▸ **How to complete this task**: Beginning at the line that includes "Instruction: Click the 24H time period label", print each remaining line of the data word for word. Output nothing else.

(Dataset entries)
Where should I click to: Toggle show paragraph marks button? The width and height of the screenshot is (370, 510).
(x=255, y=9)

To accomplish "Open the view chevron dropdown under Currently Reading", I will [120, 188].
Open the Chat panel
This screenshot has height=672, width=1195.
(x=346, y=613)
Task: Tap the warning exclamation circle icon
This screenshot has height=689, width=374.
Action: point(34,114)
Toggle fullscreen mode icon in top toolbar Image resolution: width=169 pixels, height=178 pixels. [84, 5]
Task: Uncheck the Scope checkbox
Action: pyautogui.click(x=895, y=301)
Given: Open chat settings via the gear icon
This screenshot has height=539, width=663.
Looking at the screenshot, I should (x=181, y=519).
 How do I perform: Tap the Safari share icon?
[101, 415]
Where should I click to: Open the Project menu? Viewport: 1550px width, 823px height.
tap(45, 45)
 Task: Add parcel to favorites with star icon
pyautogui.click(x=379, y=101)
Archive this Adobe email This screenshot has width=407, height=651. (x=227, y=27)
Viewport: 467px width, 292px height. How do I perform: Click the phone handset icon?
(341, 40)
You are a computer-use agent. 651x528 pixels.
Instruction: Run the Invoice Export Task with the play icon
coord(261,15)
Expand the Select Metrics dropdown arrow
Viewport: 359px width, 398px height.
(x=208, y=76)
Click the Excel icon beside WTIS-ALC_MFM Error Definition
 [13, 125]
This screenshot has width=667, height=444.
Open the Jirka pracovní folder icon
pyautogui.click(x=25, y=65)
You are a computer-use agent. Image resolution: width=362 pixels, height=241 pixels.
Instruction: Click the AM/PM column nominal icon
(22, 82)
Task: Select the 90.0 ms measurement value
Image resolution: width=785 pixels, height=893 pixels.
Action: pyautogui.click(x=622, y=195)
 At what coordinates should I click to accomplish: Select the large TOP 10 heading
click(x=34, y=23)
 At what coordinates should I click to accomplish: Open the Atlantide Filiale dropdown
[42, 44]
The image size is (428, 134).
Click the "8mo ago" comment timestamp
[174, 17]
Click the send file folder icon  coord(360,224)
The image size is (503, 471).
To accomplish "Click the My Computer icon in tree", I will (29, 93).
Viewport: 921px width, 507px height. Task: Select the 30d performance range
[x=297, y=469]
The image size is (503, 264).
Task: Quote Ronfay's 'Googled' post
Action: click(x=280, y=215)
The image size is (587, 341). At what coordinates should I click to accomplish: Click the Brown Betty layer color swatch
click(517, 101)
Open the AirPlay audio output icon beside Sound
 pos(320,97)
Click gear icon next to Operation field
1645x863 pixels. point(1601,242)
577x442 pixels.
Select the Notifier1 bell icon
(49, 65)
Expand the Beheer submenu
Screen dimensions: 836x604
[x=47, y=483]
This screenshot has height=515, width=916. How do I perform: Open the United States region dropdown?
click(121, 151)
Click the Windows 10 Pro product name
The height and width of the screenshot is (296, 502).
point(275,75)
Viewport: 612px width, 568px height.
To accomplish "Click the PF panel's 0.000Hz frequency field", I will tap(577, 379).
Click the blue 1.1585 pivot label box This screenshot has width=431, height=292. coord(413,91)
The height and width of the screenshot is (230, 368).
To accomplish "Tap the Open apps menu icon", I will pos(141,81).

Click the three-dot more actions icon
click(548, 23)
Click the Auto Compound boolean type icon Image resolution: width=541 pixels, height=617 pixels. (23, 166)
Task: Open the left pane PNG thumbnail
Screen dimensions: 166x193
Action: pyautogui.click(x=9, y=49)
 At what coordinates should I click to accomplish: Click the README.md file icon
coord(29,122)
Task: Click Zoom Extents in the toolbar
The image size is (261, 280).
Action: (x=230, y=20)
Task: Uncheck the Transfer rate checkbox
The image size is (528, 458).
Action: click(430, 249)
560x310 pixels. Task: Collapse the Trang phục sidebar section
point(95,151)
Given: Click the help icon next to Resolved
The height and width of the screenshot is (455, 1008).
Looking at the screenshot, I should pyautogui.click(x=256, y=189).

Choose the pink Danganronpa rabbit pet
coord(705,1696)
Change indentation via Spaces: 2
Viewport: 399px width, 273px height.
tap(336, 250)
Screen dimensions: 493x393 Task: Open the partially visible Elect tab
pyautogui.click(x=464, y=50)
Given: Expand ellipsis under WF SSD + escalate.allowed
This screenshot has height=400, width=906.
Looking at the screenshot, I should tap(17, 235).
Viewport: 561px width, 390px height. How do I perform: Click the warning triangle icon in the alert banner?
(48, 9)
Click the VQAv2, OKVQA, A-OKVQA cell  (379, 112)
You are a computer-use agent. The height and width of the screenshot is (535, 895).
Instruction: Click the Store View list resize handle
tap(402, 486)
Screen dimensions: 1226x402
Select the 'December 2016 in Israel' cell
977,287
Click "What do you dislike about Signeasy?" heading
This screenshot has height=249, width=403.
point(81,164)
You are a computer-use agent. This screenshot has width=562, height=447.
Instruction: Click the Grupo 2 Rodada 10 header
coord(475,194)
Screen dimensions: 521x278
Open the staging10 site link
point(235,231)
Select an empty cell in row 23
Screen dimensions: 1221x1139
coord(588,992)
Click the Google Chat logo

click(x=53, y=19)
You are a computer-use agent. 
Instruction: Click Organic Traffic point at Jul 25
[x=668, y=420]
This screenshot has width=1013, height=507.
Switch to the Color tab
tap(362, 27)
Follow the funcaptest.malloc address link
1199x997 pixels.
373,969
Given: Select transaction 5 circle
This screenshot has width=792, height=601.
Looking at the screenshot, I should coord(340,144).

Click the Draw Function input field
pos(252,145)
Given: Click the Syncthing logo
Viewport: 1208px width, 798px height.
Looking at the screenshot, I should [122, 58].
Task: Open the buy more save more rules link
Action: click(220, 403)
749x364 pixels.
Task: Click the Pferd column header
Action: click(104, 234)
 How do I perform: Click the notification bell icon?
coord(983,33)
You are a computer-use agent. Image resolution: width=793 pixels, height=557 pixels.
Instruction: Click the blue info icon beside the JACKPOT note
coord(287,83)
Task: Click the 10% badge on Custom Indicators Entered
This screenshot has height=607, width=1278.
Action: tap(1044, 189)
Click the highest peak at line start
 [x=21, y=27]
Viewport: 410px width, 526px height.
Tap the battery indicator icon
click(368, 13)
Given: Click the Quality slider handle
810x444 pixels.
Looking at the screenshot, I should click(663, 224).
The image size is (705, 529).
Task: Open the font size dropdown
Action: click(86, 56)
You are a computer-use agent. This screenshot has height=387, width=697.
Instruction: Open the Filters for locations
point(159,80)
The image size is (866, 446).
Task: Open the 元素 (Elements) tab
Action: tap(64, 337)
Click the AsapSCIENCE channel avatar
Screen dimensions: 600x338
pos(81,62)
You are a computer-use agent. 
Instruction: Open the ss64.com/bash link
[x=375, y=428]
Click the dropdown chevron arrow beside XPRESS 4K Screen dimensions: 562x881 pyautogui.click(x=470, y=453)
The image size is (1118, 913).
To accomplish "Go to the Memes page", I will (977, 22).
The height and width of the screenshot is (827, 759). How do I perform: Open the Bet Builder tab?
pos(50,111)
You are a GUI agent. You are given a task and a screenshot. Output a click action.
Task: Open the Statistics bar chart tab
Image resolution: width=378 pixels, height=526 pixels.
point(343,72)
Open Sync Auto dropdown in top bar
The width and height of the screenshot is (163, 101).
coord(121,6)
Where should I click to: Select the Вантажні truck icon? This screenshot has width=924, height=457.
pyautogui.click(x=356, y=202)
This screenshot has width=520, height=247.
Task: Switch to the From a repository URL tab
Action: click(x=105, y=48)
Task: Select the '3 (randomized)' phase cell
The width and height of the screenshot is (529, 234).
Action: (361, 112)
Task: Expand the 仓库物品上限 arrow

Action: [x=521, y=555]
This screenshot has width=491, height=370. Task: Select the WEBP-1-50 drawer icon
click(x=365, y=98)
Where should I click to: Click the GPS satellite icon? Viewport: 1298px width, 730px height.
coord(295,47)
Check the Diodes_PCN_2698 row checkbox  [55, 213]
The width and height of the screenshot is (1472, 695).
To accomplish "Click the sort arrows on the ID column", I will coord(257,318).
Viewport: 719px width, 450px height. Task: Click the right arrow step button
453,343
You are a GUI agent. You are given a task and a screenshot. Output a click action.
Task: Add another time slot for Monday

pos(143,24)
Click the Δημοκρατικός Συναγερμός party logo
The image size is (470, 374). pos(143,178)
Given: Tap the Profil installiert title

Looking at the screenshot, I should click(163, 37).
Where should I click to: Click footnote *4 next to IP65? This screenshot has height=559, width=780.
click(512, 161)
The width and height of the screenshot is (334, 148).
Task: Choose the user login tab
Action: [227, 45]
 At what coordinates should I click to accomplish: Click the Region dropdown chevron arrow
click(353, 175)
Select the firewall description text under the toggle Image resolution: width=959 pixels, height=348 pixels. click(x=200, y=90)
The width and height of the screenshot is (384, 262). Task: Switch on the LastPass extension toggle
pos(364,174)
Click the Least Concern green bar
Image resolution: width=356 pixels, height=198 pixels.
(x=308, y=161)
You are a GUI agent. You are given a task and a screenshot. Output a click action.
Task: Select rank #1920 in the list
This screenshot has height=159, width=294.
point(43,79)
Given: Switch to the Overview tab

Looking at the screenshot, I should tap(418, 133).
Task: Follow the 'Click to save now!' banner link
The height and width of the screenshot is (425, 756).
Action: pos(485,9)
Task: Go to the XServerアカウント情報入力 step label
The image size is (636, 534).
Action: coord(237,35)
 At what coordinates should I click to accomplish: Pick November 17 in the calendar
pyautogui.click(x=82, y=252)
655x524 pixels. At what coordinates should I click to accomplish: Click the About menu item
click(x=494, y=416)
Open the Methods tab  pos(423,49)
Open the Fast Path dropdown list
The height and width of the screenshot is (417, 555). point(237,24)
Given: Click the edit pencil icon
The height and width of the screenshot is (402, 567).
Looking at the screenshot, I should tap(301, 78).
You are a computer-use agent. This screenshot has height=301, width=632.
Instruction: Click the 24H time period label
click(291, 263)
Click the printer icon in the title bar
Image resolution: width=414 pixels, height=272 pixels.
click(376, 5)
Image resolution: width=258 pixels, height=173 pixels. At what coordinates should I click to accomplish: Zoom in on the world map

▸ **Output of the task**:
Instruction: Click the 24H time period label
click(291, 263)
Click the printer icon in the title bar
Image resolution: width=414 pixels, height=272 pixels.
click(376, 5)
Image resolution: width=258 pixels, height=173 pixels. At what coordinates should I click to accomplish: Zoom in on the world map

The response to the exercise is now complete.